Nevertheless, abortion is a subject that goes beyond either religion or politics. It is, or should be, a moral issue, divorced from religious doctrine or political dogma. Personally, I struggle with it. Like, I would imagine, most people, I abhor the notion of abortion, but the moral argument goes further than the rights of the unborn child. Also like many people, I have had experience of abortion, if not directly but through the experiences of friends, such as one who terminated her pregnancy because the baby would have been born with Down’s Syndrome. I also know people with Down’s children, but was she wrong to have terminated? I don’t believe she was. And one edges into the quality-of-life question. It is tough, and no-one can say that it isn’t.

 

If abortion is a morally tough call, there is less agonising when it comes to assisted suicide. Or, put it this way, I do not have a moral struggle with it. This is also something that the Spanish are toying with. But it has been nuanced as a political issue, quite inappropriately in my opinion. In September last year, the health minister stated that a decision to opt for assisted suicide was in line with socialist ideology.
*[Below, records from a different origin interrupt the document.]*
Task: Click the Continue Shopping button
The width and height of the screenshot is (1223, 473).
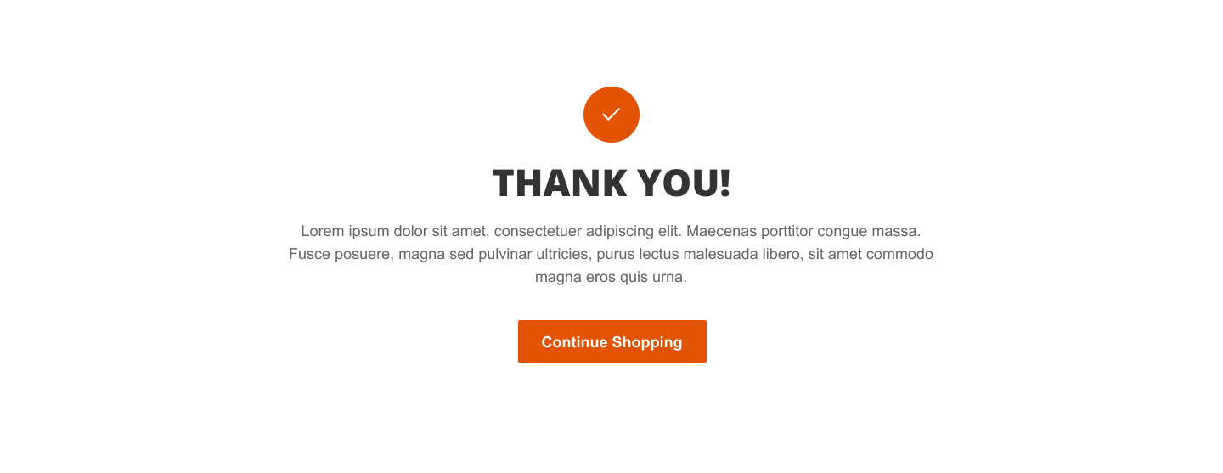Action: click(x=612, y=341)
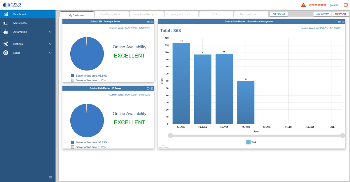Click the print icon on License Plate Recognition widget
The image size is (350, 182).
pyautogui.click(x=339, y=21)
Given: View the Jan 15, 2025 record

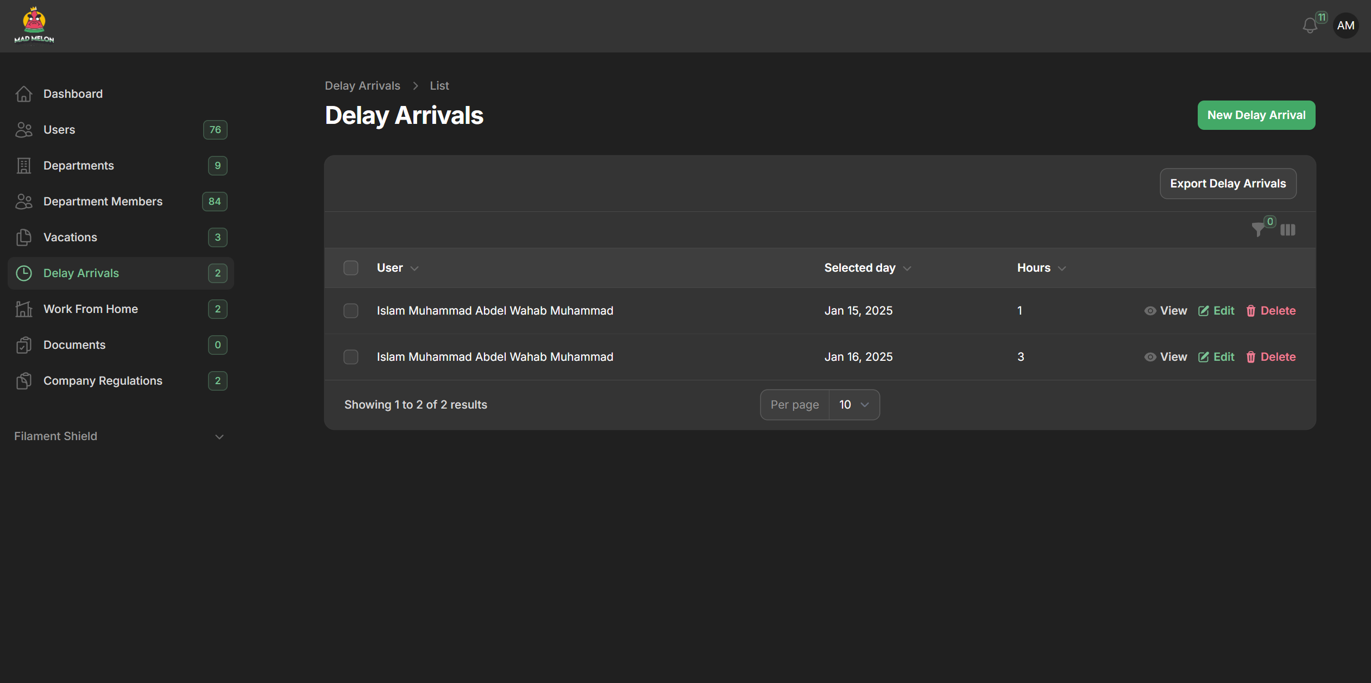Looking at the screenshot, I should pos(1166,311).
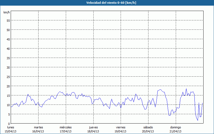214x134 pixels.
Task: Click the highest wind speed peak on Sunday
Action: (x=186, y=89)
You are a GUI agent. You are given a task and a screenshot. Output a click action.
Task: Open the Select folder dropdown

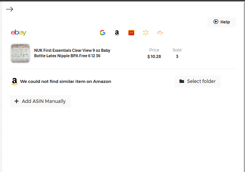tap(198, 81)
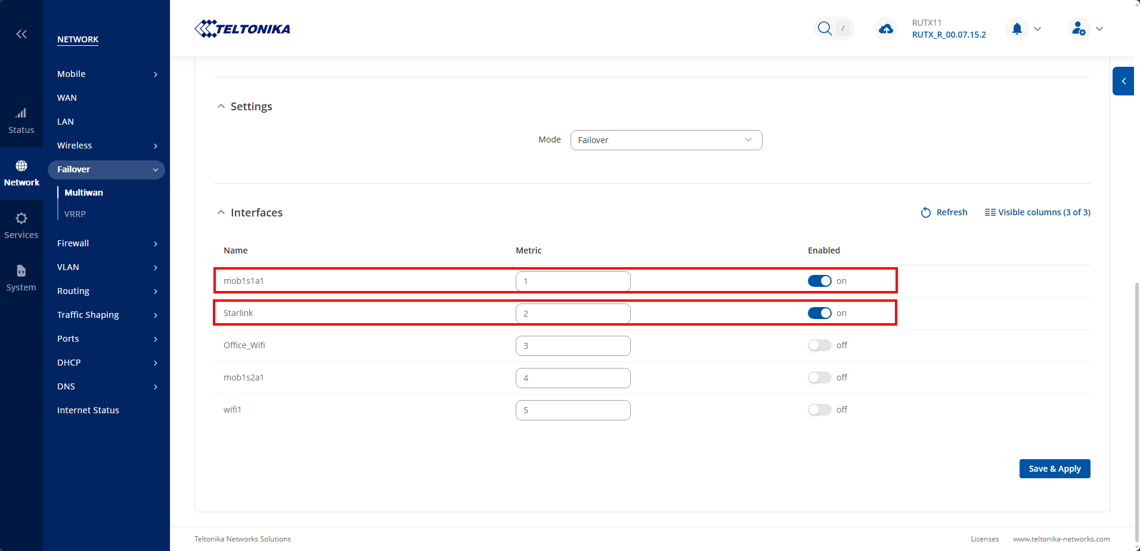Collapse the Interfaces section

click(221, 212)
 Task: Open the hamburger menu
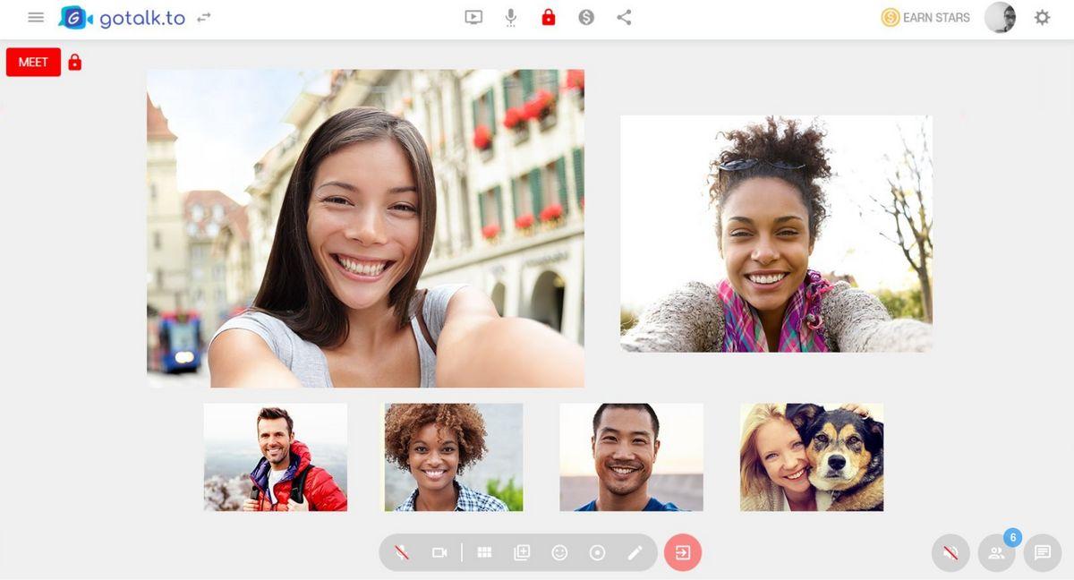pos(36,17)
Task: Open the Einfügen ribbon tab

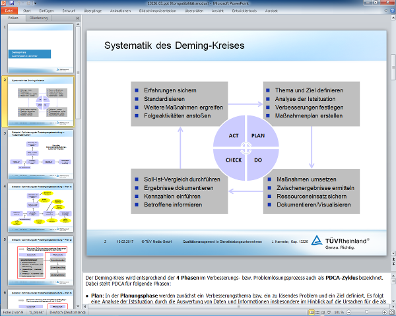Action: click(47, 11)
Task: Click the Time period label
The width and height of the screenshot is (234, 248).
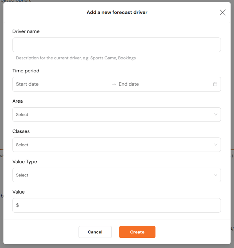Action: 26,71
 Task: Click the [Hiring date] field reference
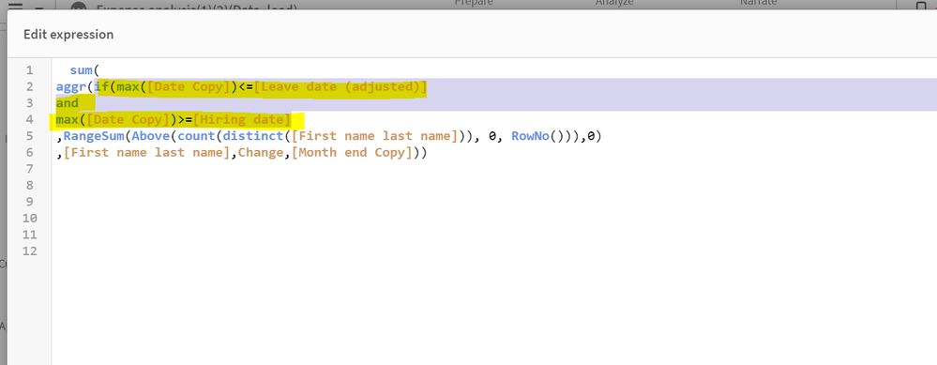(242, 119)
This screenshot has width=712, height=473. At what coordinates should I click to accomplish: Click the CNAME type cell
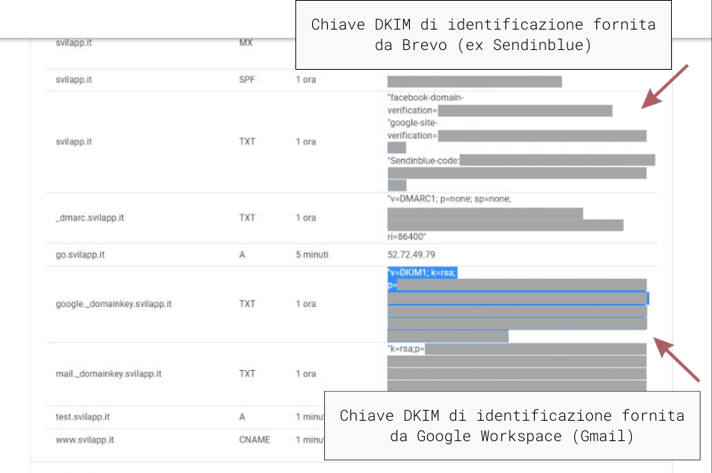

The argument is laughable. The avoidance of “unnecessary suffering”, the more humane justification that the ministry has proposed, is the key and not dogma.

 

I know someone who has a highly aggressive form of multiple sclerosis**. I will not name her, but there are many in Alcúdia and around who will know who she is. The disease has progressed rapidly; total incapacity and loss of control of functions are inevitable. There is no cure of course. Let me stress that I am not for one moment suggesting that assisted suicide is a solution that has been mentioned in her case. But it should surely be an option were she, or anyone else with such an awful condition to consider it, just as Debbie Purdy – also an MS sufferer – has fought for it to be in the UK. Any change to Spanish law to permit assisted suicide has yet to be agreed, but it is on the table. They should do it. 

 

Inevitably, as with abortion, the assisted suicide argument runs up against the same opposition – that of the Catholic right. However much one may find repugnant or support abortion and assisted suicide, the decisions do ultimately reside with secular politicians. And it is this that traditional Catholic conservatism cannot accept. Politicians may make the winning of the arguments more difficult by styling them in terms of a particular political philosophy, but it is they who are the moral arbiters and not the church. Both issues will continue to arouse the passions of the traditionalists but, rather like Margaret Thatcher embarked on a change in British culture through her confrontations with the unions, so Zapatero has made this traditionalism his battlefield in advancing the cause of a socially liberal Spain and neutering the conservatism that historically has been the state’s undoing. But there’s a difference: cultural change in Spain is a matter of life and death.

 

No-one said this was easy.

 

** Multiple sclerosis is relatively uncommon in Mallorca, which may support a view that lower doses of sunlight can be influential in its development. In the case above, the person concerned is not originally from Mallorca and also has a condition against prolonged exposure to sun.